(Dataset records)

**********

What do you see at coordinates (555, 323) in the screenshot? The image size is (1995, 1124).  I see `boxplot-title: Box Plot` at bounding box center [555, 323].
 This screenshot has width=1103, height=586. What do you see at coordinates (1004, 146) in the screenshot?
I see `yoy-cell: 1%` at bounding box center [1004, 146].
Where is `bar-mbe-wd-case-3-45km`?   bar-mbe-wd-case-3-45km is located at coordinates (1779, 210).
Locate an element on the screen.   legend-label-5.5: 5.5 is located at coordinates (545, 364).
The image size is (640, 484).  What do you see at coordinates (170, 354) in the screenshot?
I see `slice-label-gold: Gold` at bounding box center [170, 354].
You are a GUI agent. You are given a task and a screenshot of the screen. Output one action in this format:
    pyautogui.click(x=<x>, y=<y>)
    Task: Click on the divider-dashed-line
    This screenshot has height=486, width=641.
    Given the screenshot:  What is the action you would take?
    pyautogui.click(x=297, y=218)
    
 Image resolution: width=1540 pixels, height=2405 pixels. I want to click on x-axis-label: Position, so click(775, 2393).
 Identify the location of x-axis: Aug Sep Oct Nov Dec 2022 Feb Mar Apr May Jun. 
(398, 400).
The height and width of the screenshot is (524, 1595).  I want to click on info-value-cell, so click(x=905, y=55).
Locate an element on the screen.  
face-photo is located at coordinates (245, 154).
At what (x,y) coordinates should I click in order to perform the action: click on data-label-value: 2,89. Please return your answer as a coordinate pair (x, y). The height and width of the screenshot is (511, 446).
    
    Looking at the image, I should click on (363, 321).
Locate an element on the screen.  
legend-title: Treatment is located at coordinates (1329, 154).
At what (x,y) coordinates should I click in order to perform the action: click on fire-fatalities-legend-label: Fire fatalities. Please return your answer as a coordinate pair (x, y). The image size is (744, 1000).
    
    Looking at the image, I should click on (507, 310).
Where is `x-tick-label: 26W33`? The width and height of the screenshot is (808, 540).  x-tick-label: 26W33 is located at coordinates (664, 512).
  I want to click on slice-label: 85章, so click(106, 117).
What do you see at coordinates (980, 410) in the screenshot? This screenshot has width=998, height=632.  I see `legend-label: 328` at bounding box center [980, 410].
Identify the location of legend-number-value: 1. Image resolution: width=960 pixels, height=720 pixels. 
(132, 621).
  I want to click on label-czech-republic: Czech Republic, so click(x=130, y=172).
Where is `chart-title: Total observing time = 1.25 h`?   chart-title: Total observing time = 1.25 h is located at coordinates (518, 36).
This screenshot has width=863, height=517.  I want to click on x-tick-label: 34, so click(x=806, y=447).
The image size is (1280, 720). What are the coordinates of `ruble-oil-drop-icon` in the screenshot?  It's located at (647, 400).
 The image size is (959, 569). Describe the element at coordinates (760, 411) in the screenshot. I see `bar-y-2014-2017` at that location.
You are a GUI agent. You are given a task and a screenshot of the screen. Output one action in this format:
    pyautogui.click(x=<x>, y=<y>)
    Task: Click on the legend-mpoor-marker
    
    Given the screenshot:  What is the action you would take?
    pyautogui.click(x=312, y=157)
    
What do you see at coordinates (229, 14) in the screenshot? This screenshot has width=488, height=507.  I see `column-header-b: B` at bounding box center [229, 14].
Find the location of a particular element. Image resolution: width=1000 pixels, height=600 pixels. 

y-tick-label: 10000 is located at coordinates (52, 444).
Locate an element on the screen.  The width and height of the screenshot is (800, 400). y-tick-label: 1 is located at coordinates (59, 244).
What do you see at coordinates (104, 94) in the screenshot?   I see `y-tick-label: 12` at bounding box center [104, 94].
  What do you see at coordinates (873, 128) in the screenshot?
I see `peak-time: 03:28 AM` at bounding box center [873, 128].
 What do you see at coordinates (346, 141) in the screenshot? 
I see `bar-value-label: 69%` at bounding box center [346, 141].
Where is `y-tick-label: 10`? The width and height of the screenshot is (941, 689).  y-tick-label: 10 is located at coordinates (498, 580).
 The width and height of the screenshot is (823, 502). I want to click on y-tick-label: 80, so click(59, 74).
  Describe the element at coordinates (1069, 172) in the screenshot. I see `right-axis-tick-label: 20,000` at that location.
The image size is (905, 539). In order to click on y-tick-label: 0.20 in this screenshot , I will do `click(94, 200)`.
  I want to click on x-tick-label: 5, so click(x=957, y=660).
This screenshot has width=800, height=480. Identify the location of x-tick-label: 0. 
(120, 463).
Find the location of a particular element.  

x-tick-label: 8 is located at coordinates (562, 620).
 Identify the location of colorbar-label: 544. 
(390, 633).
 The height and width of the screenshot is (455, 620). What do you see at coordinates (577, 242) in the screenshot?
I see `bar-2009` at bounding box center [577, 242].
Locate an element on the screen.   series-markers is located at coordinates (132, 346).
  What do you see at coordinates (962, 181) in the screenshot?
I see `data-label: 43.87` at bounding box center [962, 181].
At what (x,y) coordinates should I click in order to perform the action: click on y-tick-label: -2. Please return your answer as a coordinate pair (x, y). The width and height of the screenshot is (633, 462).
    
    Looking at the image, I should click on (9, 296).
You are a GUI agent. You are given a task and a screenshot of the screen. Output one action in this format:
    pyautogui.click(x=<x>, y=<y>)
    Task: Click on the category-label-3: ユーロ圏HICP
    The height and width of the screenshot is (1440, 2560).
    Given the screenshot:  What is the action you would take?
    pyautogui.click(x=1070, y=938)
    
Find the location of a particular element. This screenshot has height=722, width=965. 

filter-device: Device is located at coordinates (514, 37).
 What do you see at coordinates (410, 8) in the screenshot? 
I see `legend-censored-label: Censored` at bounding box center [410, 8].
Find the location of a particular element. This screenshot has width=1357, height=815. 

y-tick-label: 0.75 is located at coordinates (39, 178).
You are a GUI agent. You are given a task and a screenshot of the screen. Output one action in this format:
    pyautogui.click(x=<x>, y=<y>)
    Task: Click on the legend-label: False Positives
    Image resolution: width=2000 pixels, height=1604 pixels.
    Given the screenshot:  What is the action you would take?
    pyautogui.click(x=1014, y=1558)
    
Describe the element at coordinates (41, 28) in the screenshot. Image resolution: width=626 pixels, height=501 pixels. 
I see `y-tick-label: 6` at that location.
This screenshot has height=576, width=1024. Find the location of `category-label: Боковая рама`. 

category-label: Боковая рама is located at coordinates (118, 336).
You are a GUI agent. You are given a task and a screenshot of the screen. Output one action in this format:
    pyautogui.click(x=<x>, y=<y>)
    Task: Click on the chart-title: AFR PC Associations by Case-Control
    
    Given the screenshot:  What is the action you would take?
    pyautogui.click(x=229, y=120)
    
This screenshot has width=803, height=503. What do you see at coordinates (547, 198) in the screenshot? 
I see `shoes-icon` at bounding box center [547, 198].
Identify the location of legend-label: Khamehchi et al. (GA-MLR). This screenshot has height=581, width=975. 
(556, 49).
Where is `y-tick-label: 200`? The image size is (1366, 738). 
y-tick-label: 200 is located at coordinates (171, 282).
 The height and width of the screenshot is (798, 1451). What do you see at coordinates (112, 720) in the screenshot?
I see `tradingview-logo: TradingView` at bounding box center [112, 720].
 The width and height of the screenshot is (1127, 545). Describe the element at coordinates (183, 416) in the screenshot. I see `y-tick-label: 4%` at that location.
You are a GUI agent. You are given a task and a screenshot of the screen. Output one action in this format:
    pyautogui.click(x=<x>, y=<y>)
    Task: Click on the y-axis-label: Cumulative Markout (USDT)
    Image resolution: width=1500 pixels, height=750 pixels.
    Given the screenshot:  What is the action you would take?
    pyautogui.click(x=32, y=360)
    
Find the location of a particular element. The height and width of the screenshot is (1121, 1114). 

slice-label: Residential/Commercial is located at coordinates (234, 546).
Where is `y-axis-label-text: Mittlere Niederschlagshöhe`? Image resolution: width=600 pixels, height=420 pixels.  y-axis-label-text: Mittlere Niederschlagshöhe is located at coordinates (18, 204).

**********

Task to complete - Please copy the stretch of items from the very beginning through the line containing "This screenshot has width=1103, height=586.", including that line, word for word.

Output for this task -
What do you see at coordinates (555, 323) in the screenshot? The image size is (1995, 1124).  I see `boxplot-title: Box Plot` at bounding box center [555, 323].
 This screenshot has width=1103, height=586. What do you see at coordinates (1004, 146) in the screenshot?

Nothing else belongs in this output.